Chaque semaine de l’été, «Le Temps» propose une immersion dans un patois encore vivace de Suisse romande.

Premier épisode:

Du z’ora ein lé, l’âodrâ âo rancot noûtron bî leingâdzo! (Dorénavant, il ira à l’agonie notre beau langage!)

Mentionnée sur le site internet de l’Association vaudoise des amis du patois, la phrase résume le destin de la langue qui fut longtemps parlée dans le Pays de Vaud, mais qui, bien que défendue par quelques passionnés organisant des cours et des rencontres, appartient aujourd’hui au passé. Cette disparition est notamment le résultat d’une volonté politique.

En octobre 1806, le récemment constitué canton de Vaud se dote d’un Réglement pour les écoles. A l’article 29 on peut y lire: «Les Régens interdiront à leurs écoliers, et s’interdiront absolument à eux-mêmes, l’usage du patois dans les heures de l’Ecole, et, en général, dans tout le cours de l’enseignement.» Le choix du français comme langue unique est catégorique, dans un canton sous domination de la France de Napoléon.

Irréductibles dans le Jorat

Le grand voisin, après la Révolution, vit aussi un moment de centralisation linguistique. C’est ainsi qu’en 1794 l’abbé Henri Grégoire rédige un Rapport sur la nécessité et les moyens d’anéantir les patois et d’universaliser l’usage de la langue française dont l’ambition est d’«uniformiser le langage d’une grande nation, de manière que tous les citoyens qui la composent puissent sans obstacle se communiquer leurs pensées».

La conséquence de l’interdiction du patois à l’école (elle n’interviendra qu’en 1886 dans le canton de Fribourg) est inéluctable: le nombre de locuteurs diminue, la langue s’étiole et, en quelques générations, disparaît presque complètement.

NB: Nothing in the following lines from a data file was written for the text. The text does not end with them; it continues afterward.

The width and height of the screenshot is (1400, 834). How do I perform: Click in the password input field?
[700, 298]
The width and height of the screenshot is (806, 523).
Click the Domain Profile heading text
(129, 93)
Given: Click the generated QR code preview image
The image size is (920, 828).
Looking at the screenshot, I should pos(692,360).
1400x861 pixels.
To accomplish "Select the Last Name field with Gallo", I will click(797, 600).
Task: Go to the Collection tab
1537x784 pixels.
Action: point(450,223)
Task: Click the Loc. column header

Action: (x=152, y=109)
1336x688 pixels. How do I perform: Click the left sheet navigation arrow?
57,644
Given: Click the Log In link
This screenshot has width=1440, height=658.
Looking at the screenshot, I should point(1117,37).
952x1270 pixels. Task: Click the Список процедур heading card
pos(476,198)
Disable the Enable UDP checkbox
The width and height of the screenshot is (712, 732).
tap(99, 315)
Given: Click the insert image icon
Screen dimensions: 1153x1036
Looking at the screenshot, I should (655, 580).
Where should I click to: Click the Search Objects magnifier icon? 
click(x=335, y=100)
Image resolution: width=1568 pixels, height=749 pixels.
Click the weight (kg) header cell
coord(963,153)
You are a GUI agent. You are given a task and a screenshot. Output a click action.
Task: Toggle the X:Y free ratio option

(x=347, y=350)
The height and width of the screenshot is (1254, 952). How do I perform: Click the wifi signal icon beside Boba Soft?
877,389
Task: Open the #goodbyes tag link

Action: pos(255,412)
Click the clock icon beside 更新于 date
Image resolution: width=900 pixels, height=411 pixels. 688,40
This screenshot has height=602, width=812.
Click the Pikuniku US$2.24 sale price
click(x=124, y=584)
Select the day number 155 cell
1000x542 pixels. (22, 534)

On compte encore, derniers à se maintenir, quelques patoisants natifs dans le Jorat jusque dans les années 1950. Mais si la langue n’est plus vraiment parlée, elle suscite l’intérêt dès la seconde moitié du XIXe siècle, notamment chez des pasteurs et, paradoxalement, des instituteurs qui vont la documenter et en publier des glossaires.